Uluslararası kredi derecelendirme kuruluşu Fitch Ratings’in Kıdemli Direktörü ve Türkiye Analisti Erich Arispe Morales, Türkiye’nin mevcut ekonomi politikasının dayanıklılığının arttığını ve politikaların sürdürüleceğine olan güvenin arttığını belirtti.
Morales, geçen hafta cuma günü yaptıkları değerlendirmeyle ilgili olarak, “Politika değişikliğinin etkinliği, rezerv seviyelerindeki iyileşme, dolarizasyonu artırmadan döviz korumalı mevduatların azaltılması, cari açığın düşürülmesi ve enflasyon beklentilerinin hafifletilmesine ilişkin gelişmeler, geçen hafta cuma günü açıkladığımız değerlendirmemizi doğruluyor.” dedi.
Değişim İstikrarı Arttı
Fitch Ratings’in Türkiye’nin kredi notunu ‘B’den ‘B+’ya çıkardığını ve not görünümünü “durağan”dan “pozitif”e çıkardığını hatırlatan Morales, bu kararın Türkiye’nin ekonomi politikalarındaki değişimin istikrarı artırdığına olan güvenlerini yansıttığını belirtti.
Morales, Türkiye’nin makroekonomi politikalarındaki tutarlılığın bazı önemli sonuçlar doğurduğunu ifade ederek, özellikle dış finansman koşullarındaki değişimi vurguladı. Bankaların ve şirketlerin dış finansmana erişim sağladığını ve Türk ekonomisi için olumlu gelişmeler kaydedildiğini belirtti.
Son olarak, Morales, Fitch Ratings’in Eylül ayında Türkiye’nin kredi notunu teyit ettiğini ve not görünümünü “negatif”ten “durağan”a çıkardığını hatırlattı ve Türkiye’nin ekonomi politikalarındaki güvenilirliğine olan inancın arttığını vurguladı.
Morales’in Açıklamasından Diğer Öne Çıkan Başlıklar
Morales, Türkiye’nin ekonomi politikalarına dair önemli açıklamalar yaptı.
Cari Açığın Azaltılması İçin de Tutarlı
Ayrıca şu anki politikaların Türkiye’nin cari açığını azaltması için de tutarlı olduğu görüşündeyiz. Mayıs 2023’te 12 aylık bazda 60 milyar dolar seviyesinde olan cari açık düşmeye başladı ve yılı 45 milyar dolar seviyesinde kapattı. İleriye dönük ise ülkedeki cari açığın 2024’te Gayri Safi Yurt İçi Hasıla’nın (GSYH) yaklaşık yüzde 2,6’sına ve 2025’te yüzde 2,2’sine düşmesini bekliyoruz. Bu oran, Türkiye ile benzer derecelendirmeye sahip diğer ülkeler için öngörülen ortalamanın altında.
Baz senaryomuzda öngördüğümüz gibi eğer Türkiye ekonomi politikaları bu şekilde sürdürülürse bu noktada (uluslararası rezervlerde) daha fazla iyileşme göreceğiz. Politikaların sürdürülmesi durumunda uluslararası rezerv kapsamının 2025’te 4,5 aya yükseleceğini öngörüyoruz. Bu da Türkiye’nin rezerv karşılama oranının B notu kategorisindeki ülkeler için öngörülen seviyenin üzerine çıkması demek.

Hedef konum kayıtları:
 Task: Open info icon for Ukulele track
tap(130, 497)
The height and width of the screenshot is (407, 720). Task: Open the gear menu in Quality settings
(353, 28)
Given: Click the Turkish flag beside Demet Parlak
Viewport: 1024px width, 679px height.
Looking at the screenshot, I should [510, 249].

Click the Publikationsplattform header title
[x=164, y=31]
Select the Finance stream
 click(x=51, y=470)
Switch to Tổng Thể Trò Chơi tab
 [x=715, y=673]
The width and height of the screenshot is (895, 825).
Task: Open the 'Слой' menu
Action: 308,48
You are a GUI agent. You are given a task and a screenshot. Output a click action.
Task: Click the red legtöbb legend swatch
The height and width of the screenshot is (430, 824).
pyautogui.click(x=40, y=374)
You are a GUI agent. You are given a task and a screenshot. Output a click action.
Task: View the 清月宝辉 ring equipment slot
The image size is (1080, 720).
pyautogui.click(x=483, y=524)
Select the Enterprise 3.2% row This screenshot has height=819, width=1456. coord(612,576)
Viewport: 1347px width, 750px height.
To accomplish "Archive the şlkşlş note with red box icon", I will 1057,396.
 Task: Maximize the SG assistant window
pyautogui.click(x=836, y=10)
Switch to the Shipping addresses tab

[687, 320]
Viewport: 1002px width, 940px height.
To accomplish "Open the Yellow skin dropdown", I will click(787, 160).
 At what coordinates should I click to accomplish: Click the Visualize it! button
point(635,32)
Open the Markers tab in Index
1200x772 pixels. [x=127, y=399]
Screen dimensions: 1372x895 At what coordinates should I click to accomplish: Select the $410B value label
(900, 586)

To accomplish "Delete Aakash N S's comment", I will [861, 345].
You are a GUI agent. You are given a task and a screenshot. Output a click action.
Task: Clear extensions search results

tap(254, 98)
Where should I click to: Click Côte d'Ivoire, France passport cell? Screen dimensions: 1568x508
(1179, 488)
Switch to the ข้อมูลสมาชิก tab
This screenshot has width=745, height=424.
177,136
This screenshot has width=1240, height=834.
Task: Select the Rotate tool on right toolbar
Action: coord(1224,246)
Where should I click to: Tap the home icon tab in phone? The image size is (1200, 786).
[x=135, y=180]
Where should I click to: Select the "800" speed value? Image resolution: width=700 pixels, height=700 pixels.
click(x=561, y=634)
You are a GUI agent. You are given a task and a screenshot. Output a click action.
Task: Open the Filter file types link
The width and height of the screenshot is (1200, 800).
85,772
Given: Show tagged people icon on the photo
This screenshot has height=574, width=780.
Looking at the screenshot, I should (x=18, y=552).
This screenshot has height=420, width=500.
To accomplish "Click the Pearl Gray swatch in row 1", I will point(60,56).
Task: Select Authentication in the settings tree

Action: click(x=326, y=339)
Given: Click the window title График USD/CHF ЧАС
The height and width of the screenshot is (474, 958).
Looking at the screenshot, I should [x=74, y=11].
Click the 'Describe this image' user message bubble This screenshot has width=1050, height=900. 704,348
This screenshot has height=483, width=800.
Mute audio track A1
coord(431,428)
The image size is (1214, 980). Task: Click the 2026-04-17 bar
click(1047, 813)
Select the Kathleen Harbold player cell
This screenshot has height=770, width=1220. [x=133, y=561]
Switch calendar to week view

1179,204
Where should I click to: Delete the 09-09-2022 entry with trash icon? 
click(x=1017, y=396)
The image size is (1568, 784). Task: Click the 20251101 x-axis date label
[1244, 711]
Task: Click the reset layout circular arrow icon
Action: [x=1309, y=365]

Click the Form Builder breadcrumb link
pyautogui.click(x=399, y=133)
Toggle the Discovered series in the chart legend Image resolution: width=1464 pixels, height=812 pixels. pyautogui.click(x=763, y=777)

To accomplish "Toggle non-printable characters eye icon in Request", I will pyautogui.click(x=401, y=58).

> _Talimat 1_
Fitch değerlendirmesine ilişkin haberde "Değişim İstikrarı Arttı" ifadesinden başlayıp "güvenlerini yansıttığını belirtti." ifadesine kadar uzanan bölümü kelimesi kelimesine aktarınız.
> _Talimat 2_
Fitch değerlendirmesine ilişkin habere göre Fitch Ratings, Türkiye'nin kredi notunu hangi nottan hangi nota yükseltmiştir?
> _Talimat 3_
Fitch değerlendirmesine ilişkin haberi, son cümlesinden sonra gelecek biçimde sürdürünüz.

> _Görev Yanıtı 1_
Değişim İstikrarı Arttı
Fitch Ratings’in Türkiye’nin kredi notunu ‘B’den ‘B+’ya çıkardığını ve not görünümünü “durağan”dan “pozitif”e çıkardığını hatırlatan Morales, bu kararın Türkiye’nin ekonomi politikalarındaki değişimin istikrarı artırdığına olan güvenlerini yansıttığını belirtti.

> _Görev Yanıtı 2_
Fitch Ratings, Türkiye'nin kredi notunu 'B'den 'B+'ya yükseltmiştir.

> _Görev Yanıtı 3_
Finansal Dolarizasyon Artmadı
Sadece koşullu yükümlülüğün azaltılması değil, aynı zamanda bu mekanizmanın aşamalı olarak ortadan kaldırılmasının finansal dolarizasyonun artmasına yol açmaması önemli. Tüm bu gelişmeleri dikkate aldığımızda, eylül ayındaki değerlendirmemizden 6 ay sonra politika değişikliğinin sürdürüleceğine ilişkin güvenimizin arttığını söyleyebiliriz. Politika değişikliğinin etkinliği, rezerv seviyelerindeki iyileşme, dolarizasyonu artırmadan döviz korumalı mevduatların azaltılması, cari açığın düşürülmesi ve enflasyon beklentilerinin hafifletilmesine ilişkin gelişmeler, geçen hafta cuma günü açıkladığımız değerlendirmemizi doğruluyor.
Dış Finansmanda İyileşme
Fark ettiğimiz bir gelişme var ki politika değişikliği Türkiye’de sadece makroekonomik finansal istikrar riskini azaltmakla kalmadı, aynı zamanda dış finansman koşullarında da bir iyileşme sağladı ve bu çok önemli. Bu bağlamda, politika çerçevesinin güvenirliliği, dayanıklılığı ve tutarlılığına ilişkin değerlendirmeler, yabancı yatırımcı beklentilerinde önemli bir yol oynadı ve oynamaya da devam edecek.
Enflasyon Ortalama Yüzde 58
Bu yılın ilk iki ayında gördüğümüz enflasyon, geçen yılın sonundan bu yana uygulanan bazı politika tedbirlerini yansıtıyordu. Bunlardan biri, yılbaşında asgari ücrete yapılan yüzde 49’luk zam. Bu durum iç talebe ve hane halkı tüketimine bir miktar ivme kazandırdı. Ayrıca, kamu harcamalarının ve kredi kartı kullanımının arttığını gördük. Bu faktörlerin, yılın ilk iki ayında enflasyonist baskıların artmasına yol açtığının farkındayız.
Enflasyonun bu yıl ortalama yüzde 58 seviyesinde gerçekleşmesini ve yüzde 29’a inmesini bekliyoruz. Ancak enflasyon sadece bu yıl ve gelecek yıl için değil, orta vadede Türkiye için temel bir politika sorunu olmaya devam ediyor.